DETERMINATS OF UPTAKE OF ROUNTINE IMMUNIZATIONS SERVICES AMONG MOTHERS OF UNDER-FIVE CHILDRED IN MAIDUGURI METROPOLITAN COUNCIL, BORNO STATE, NIGERIA
Keywords:
Routine immunization, Vaccine uptake, maternal knowledge, Conflict, Borno State, NigeriaAbstract
Routine immunization (RI) remains a critical public health intervention for reducing morbidity and mortality from vaccine-preventable diseases (VPDs) among under-five children. However, Maiduguri Metropolitan Council (MMC), Borno State, Nigeria, continues to experience suboptimal immunization coverage due to multifaceted barriers. This study examines the determinants influencing RI uptake among mothers of under-five children in MMC, focusing on maternal, health system, socio-cultural, and conflict-related factors. Findings indicate that maternal knowledge and education significantly predict immunization behavior, with educated mothers being 3.2 times more likely to fully vaccinate their children compared to those with no formal education. Despite high awareness (92.5 %), misconceptions persist, with 19% of mothers believing vaccines cause infertility or violate Islamic principles. Health system challenges, including vaccine stock outs (reported in 68% of facilities) and long travel distances (74% of caregivers), further hinder access. Negative experiences with healthcare workers also reduce trust in immunization services. Conflict and displacement exacerbate these barriers, with 67% of local government areas (LGAs) in Borno experiencing service disruptions due to Boko Haram insurgency. Internally displaced persons (IDPs) face additional logistical challenges, such as lost vaccination cards.

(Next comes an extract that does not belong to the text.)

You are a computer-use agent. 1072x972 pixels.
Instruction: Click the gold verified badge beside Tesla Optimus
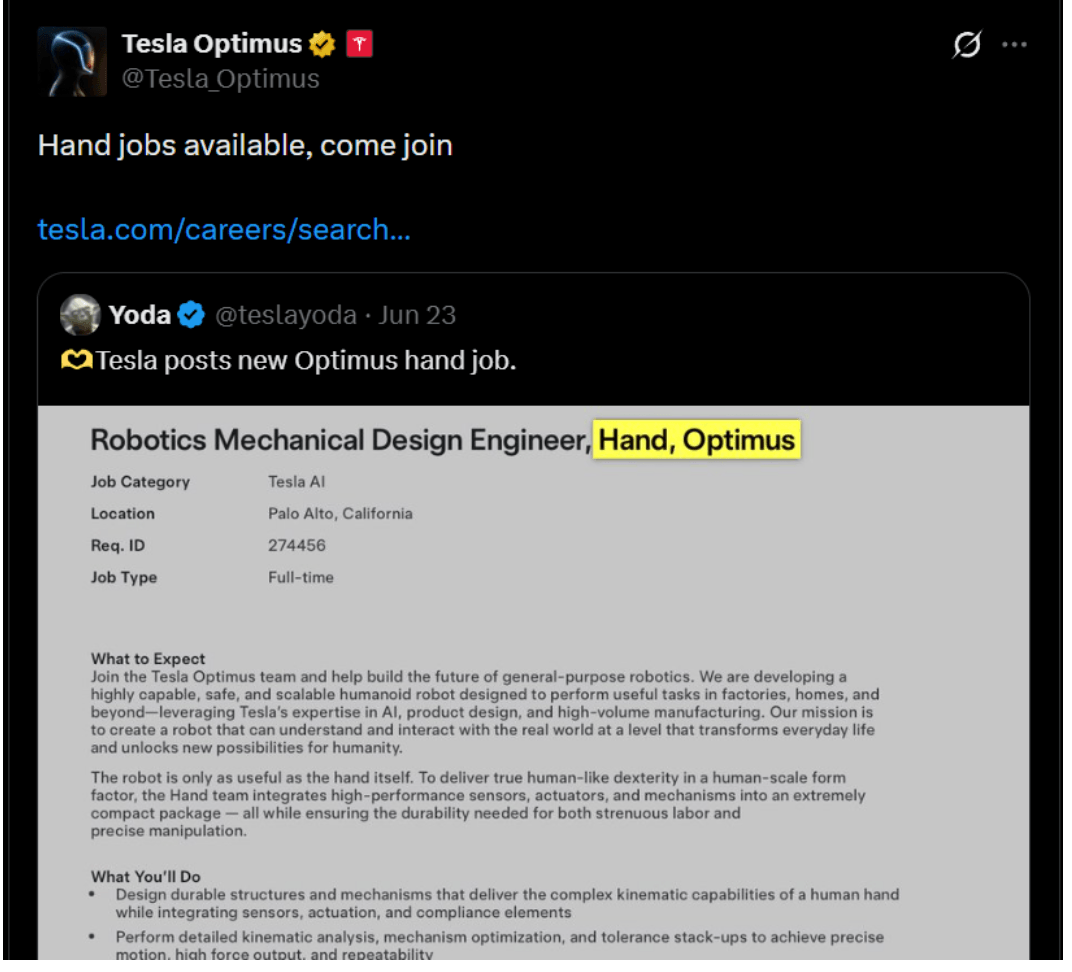coord(324,44)
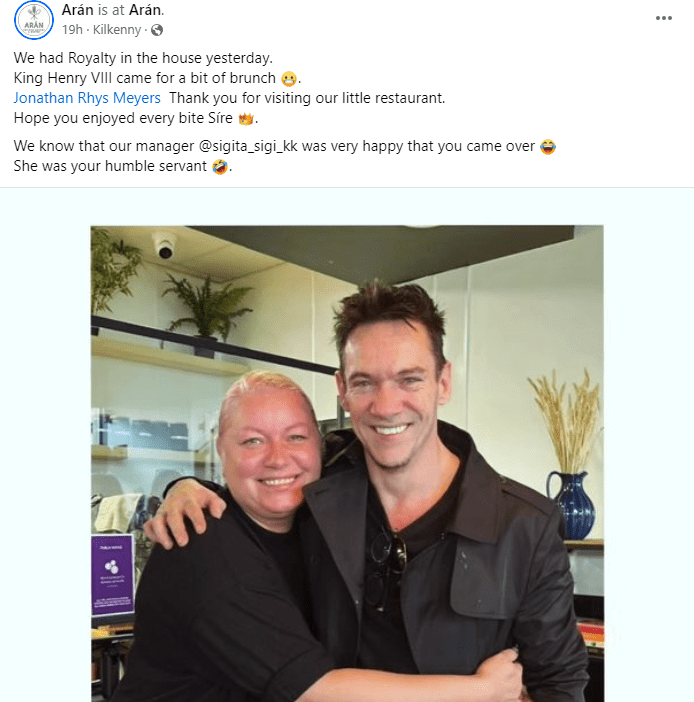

Socio-cultural norms, including patriarchal decision-making (63% of immunization decisions require husband’s approval) and preference for traditional remedies, further limit uptake. Interventions such as community engagement with religious leaders, mobile clinics, and SMS reminders have shown promise in improving coverage. However, sustained efforts are needed to address misinformation, strengthen health systems, and ensure conflict-sensitive service delivery. This study underscores the need for integrated strategies to enhance RI uptake in MMC, aligning with global immunization targets and reducing child mortality from VPDs.